Instructions
1 - In the text on the German attack on Poland:
(a) How many tanks was the Polish army able to put in the field at the outbreak of the war?
(b) How many soldiers did the Red Army send in its first lot?
(c) On what date did the last battle against German troops take place?
2 - Rewrite the text on the German attack on Poland from "## v2 (Sep 1, 2006)" to "(Sep 2, 2006)", renaming "Red Army" to "Soviet Army".

# German attack on Poland



## v2 (Sep 1, 2006)

At the outbreak of the war, Polish army was able to put in the field almost one million soldiers, 2800 guns, 500 tanks and 400 aircraft. On the September 1st, the German forces set to war against Poland amounted to more than 1.5 million solders, 9000 guns, 2500 tanks and almost 2000 aircraft. The Red Army began the invasion sending in the first lot more than 620 000 soldiers, 4700 tanks and 3200 aircraft. Despite the overwhelming odds and the necessity of defense against the offensive in all directions, the Polish army fought for 35 days. Warsaw held until September 28th, the Polish garrison of Hel Peninsula for more than a month. The last battle against German troops took place on October 5.


----------



## v2 (Sep 2, 2006)

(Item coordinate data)

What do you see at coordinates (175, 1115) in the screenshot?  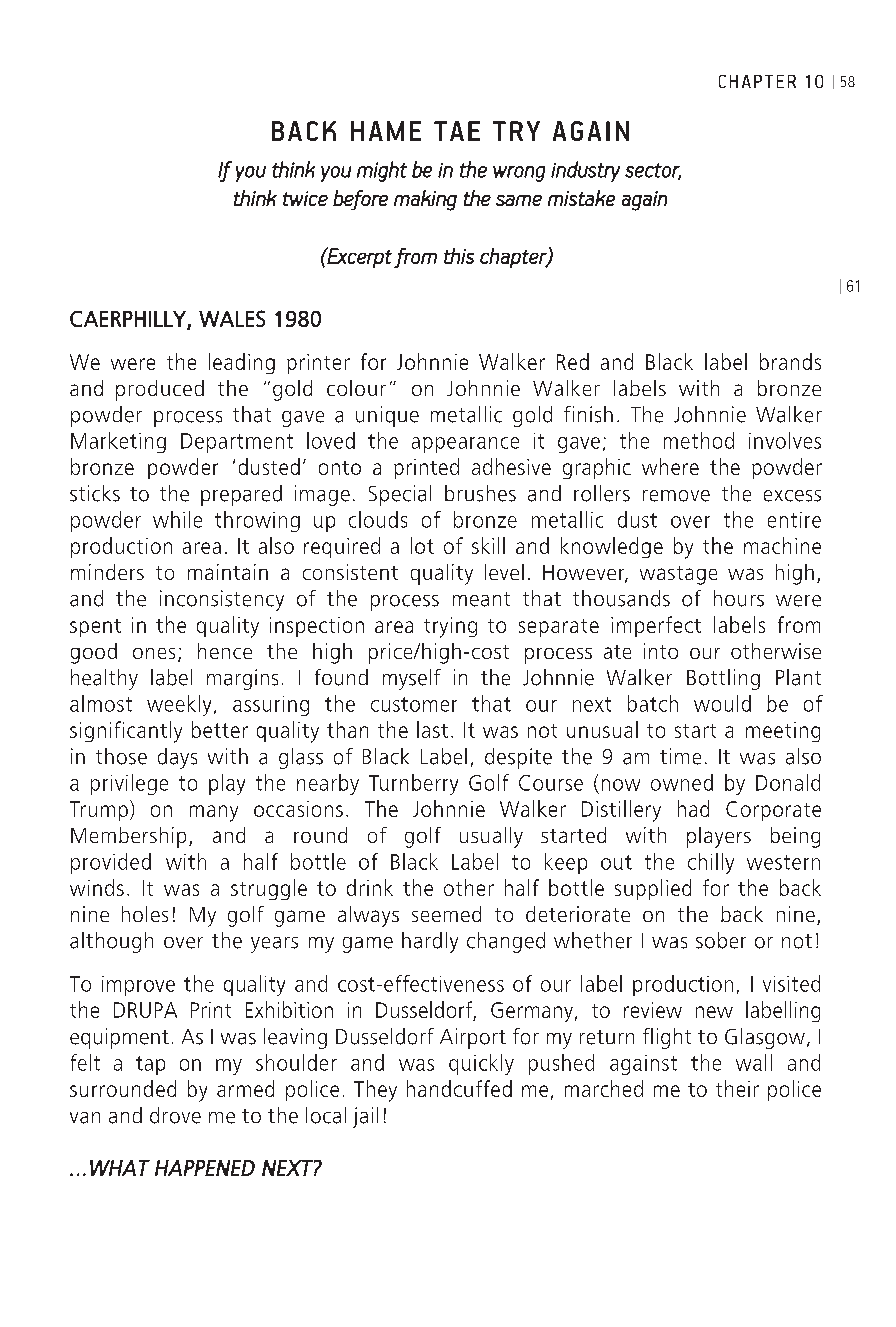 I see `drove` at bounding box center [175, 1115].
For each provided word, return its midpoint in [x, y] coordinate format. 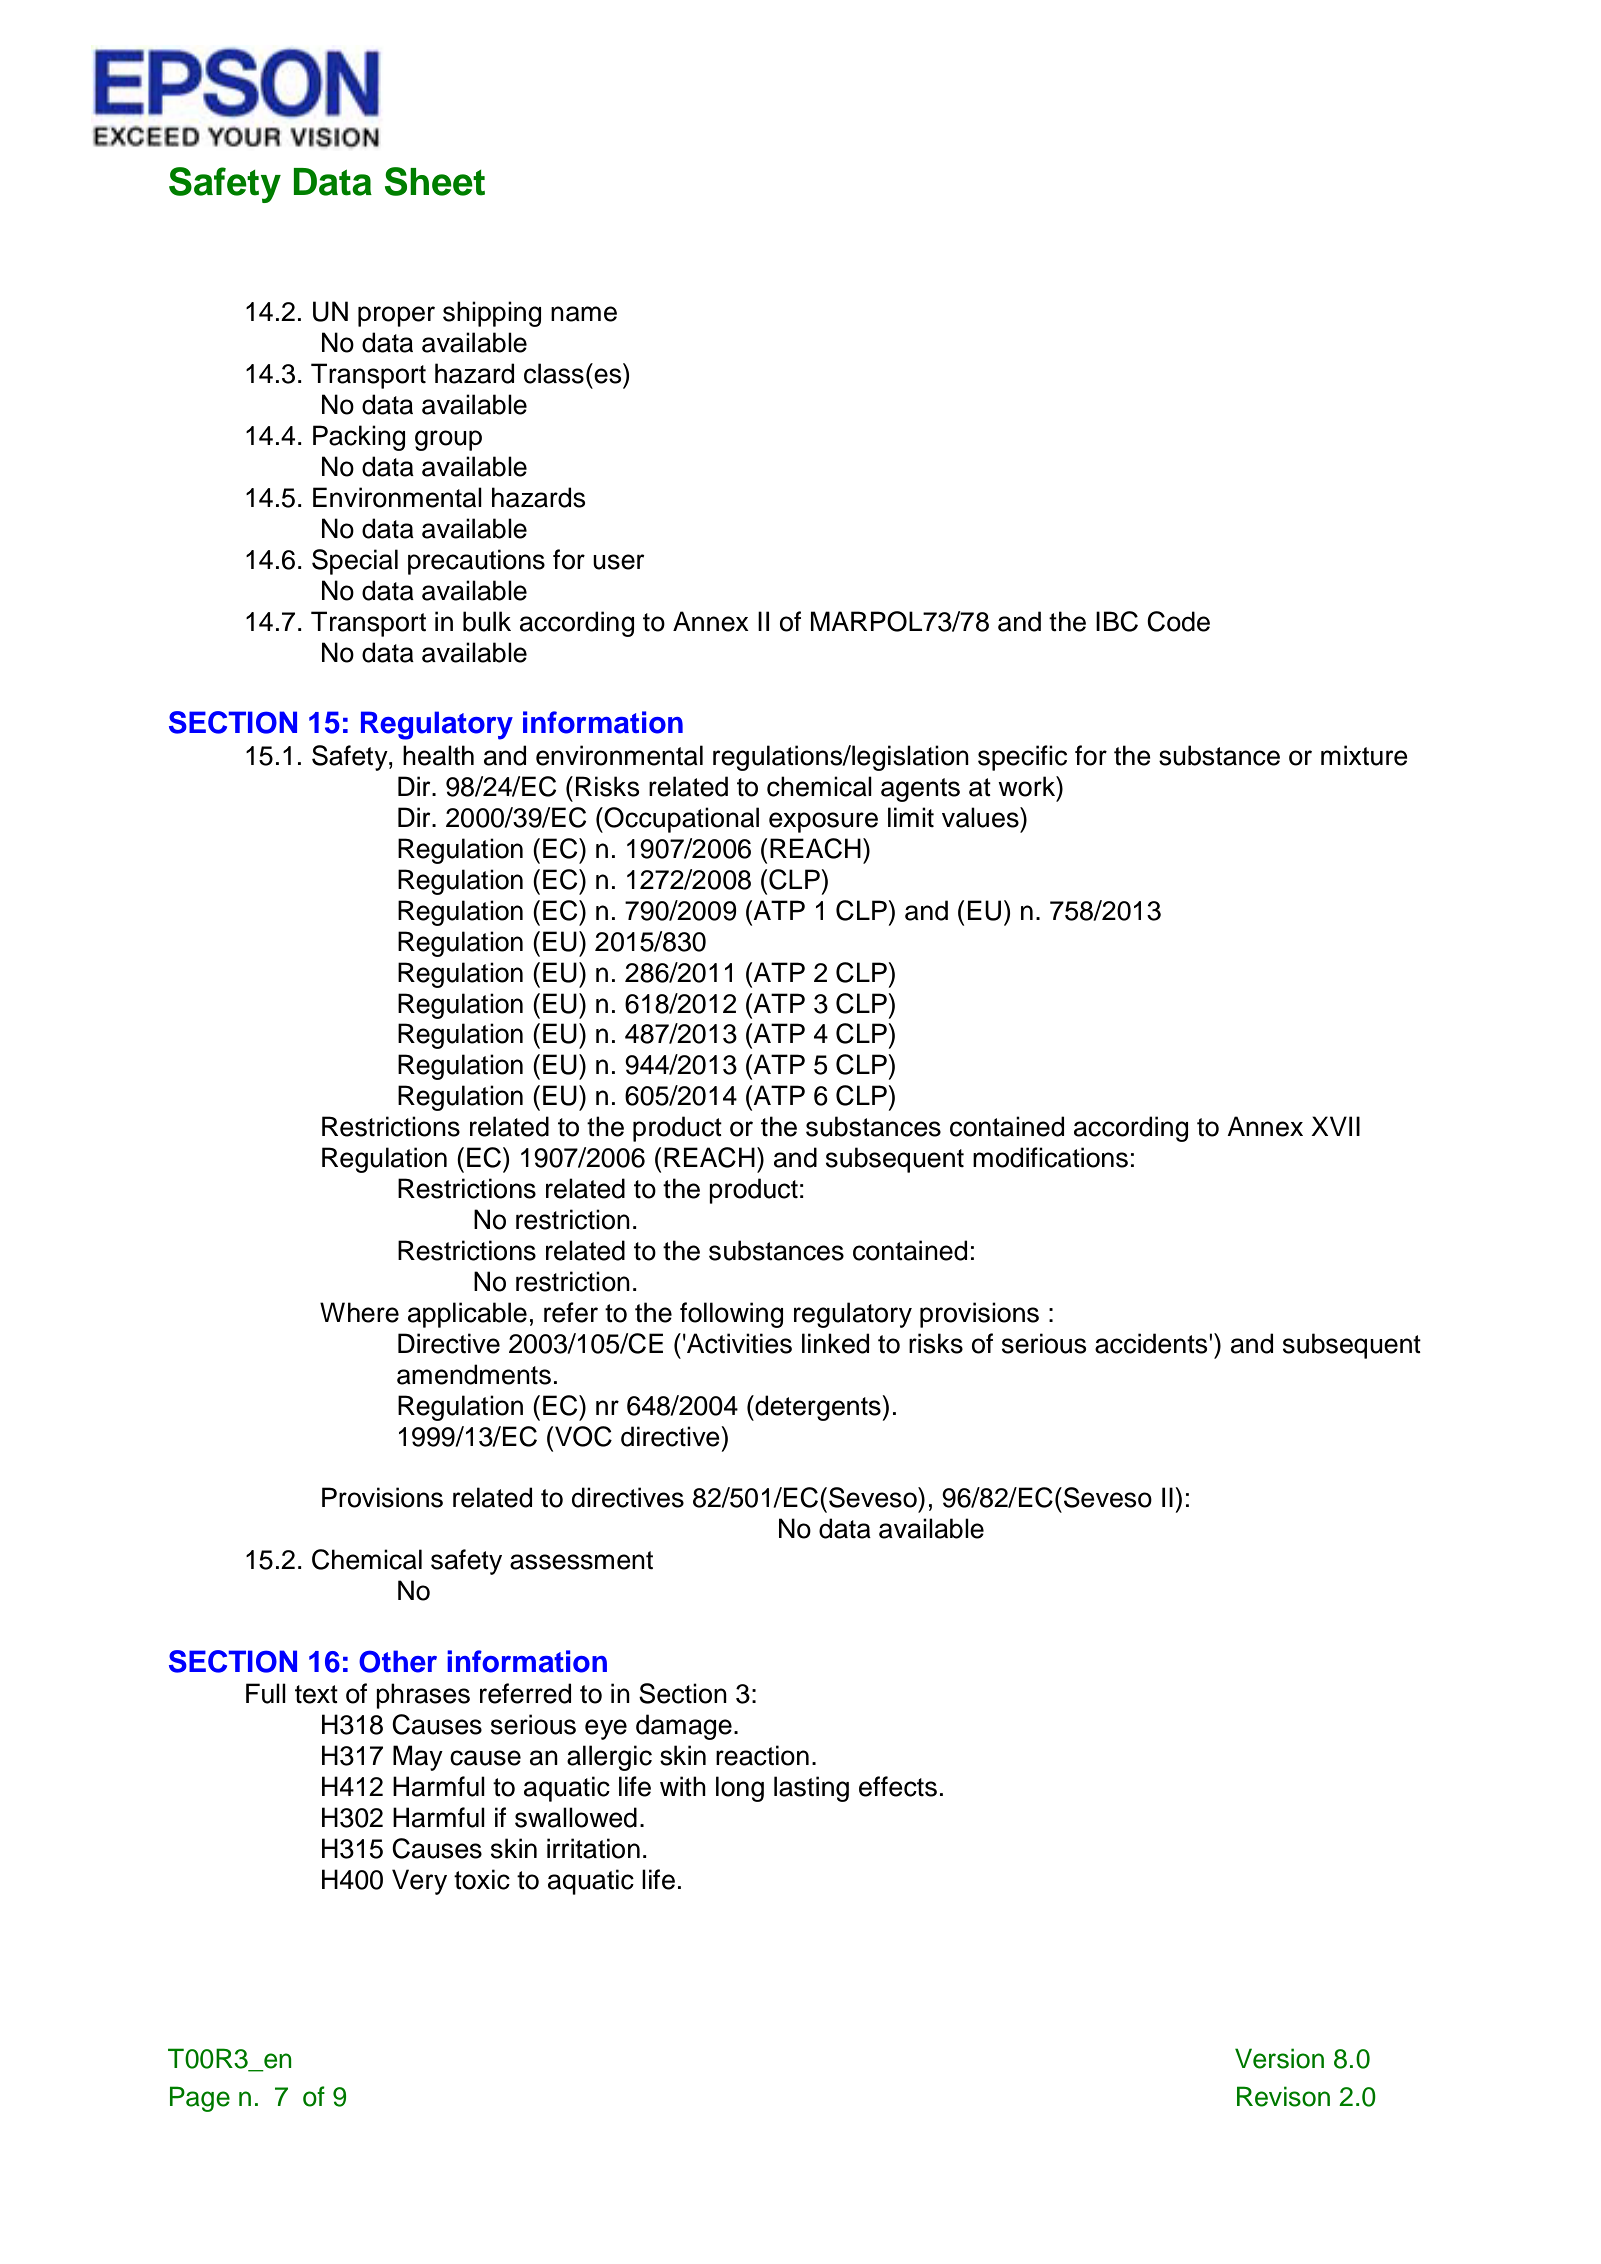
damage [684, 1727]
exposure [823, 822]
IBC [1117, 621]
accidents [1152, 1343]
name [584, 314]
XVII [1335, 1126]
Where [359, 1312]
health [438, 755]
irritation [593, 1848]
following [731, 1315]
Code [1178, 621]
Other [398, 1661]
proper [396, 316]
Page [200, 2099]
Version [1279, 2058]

Task-by-task outputs
1 -
(a) 500
(b) More than 620 000
(c) October 5

2 -
## v2 (Sep 1, 2006)

At the outbreak of the war, Polish army was able to put in the field almost one million soldiers, 2800 guns, 500 tanks and 400 aircraft. On the September 1st, the German forces set to war against Poland amounted to more than 1.5 million solders, 9000 guns, 2500 tanks and almost 2000 aircraft. The Soviet Army began the invasion sending in the first lot more than 620 000 soldiers, 4700 tanks and 3200 aircraft. Despite the overwhelming odds and the necessity of defense against the offensive in all directions, the Polish army fought for 35 days. Warsaw held until September 28th, the Polish garrison of Hel Peninsula for more than a month. The last battle against German troops took place on October 5.


----------



## v2 (Sep 2, 2006)